§ **What is required**
Render every line of the items below as a JSON list of strings with one string per line, omitting any blank lines.

Collected data entries
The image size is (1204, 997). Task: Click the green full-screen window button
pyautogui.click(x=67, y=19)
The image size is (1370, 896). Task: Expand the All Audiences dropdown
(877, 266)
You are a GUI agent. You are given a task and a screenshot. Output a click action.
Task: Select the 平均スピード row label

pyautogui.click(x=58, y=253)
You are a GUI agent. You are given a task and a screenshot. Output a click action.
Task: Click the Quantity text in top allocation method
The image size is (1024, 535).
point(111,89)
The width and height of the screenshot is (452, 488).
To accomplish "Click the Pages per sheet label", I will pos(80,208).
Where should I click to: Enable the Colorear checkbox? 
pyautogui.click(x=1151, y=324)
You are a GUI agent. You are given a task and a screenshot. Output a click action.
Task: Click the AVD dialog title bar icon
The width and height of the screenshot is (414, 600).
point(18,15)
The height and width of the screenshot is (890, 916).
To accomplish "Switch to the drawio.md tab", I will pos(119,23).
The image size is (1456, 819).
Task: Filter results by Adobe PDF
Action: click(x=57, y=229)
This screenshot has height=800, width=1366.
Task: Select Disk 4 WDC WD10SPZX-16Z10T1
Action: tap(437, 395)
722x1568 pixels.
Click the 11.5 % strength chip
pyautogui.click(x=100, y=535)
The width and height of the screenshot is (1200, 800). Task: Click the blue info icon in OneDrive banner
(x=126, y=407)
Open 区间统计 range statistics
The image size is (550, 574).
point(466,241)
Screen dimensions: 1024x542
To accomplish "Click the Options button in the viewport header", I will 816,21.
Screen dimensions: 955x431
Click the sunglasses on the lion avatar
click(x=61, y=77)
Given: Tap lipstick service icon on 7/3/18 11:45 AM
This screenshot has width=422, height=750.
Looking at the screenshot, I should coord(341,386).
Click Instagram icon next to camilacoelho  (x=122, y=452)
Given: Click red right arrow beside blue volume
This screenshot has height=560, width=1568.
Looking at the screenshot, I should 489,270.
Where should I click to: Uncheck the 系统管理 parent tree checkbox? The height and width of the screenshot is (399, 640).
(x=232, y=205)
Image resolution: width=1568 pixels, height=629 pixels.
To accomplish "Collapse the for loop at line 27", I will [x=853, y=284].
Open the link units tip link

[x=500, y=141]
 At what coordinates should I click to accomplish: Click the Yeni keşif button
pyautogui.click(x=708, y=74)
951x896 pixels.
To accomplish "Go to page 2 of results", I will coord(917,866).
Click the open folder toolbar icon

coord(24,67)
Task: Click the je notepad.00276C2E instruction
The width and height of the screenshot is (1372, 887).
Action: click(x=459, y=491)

§ **The answer**
[
  "The image size is (1204, 997). Task: Click the green full-screen window button",
  "pyautogui.click(x=67, y=19)",
  "The image size is (1370, 896). Task: Expand the All Audiences dropdown",
  "(877, 266)",
  "You are a GUI agent. You are given a task and a screenshot. Output a click action.",
  "Task: Select the 平均スピード row label",
  "pyautogui.click(x=58, y=253)",
  "You are a GUI agent. You are given a task and a screenshot. Output a click action.",
  "Task: Click the Quantity text in top allocation method",
  "The image size is (1024, 535).",
  "point(111,89)",
  "The width and height of the screenshot is (452, 488).",
  "To accomplish \"Click the Pages per sheet label\", I will pos(80,208).",
  "Where should I click to: Enable the Colorear checkbox? ",
  "pyautogui.click(x=1151, y=324)",
  "You are a GUI agent. You are given a task and a screenshot. Output a click action.",
  "Task: Click the AVD dialog title bar icon",
  "The width and height of the screenshot is (414, 600).",
  "point(18,15)",
  "The height and width of the screenshot is (890, 916).",
  "To accomplish \"Switch to the drawio.md tab\", I will pos(119,23).",
  "The image size is (1456, 819).",
  "Task: Filter results by Adobe PDF",
  "Action: click(x=57, y=229)",
  "This screenshot has height=800, width=1366.",
  "Task: Select Disk 4 WDC WD10SPZX-16Z10T1",
  "Action: tap(437, 395)",
  "722x1568 pixels.",
  "Click the 11.5 % strength chip",
  "pyautogui.click(x=100, y=535)",
  "The width and height of the screenshot is (1200, 800). Task: Click the blue info icon in OneDrive banner",
  "(x=126, y=407)",
  "Open 区间统计 range statistics",
  "The image size is (550, 574).",
  "point(466,241)",
  "Screen dimensions: 1024x542",
  "To accomplish \"Click the Options button in the viewport header\", I will 816,21.",
  "Screen dimensions: 955x431",
  "Click the sunglasses on the lion avatar",
  "click(x=61, y=77)",
  "Given: Tap lipstick service icon on 7/3/18 11:45 AM",
  "This screenshot has width=422, height=750.",
  "Looking at the screenshot, I should coord(341,386).",
  "Click Instagram icon next to camilacoelho  (x=122, y=452)",
  "Given: Click red right arrow beside blue volume",
  "This screenshot has height=560, width=1568.",
  "Looking at the screenshot, I should 489,270.",
  "Where should I click to: Uncheck the 系统管理 parent tree checkbox? The height and width of the screenshot is (399, 640).",
  "(x=232, y=205)",
  "Image resolution: width=1568 pixels, height=629 pixels.",
  "To accomplish \"Collapse the for loop at line 27\", I will [x=853, y=284].",
  "Open the link units tip link",
  "[x=500, y=141]",
  " At what coordinates should I click to accomplish: Click the Yeni keşif button",
  "pyautogui.click(x=708, y=74)",
  "951x896 pixels.",
  "To accomplish \"Go to page 2 of results\", I will coord(917,866).",
  "Click the open folder toolbar icon",
  "coord(24,67)",
  "Task: Click the je notepad.00276C2E instruction",
  "The width and height of the screenshot is (1372, 887).",
  "Action: click(x=459, y=491)"
]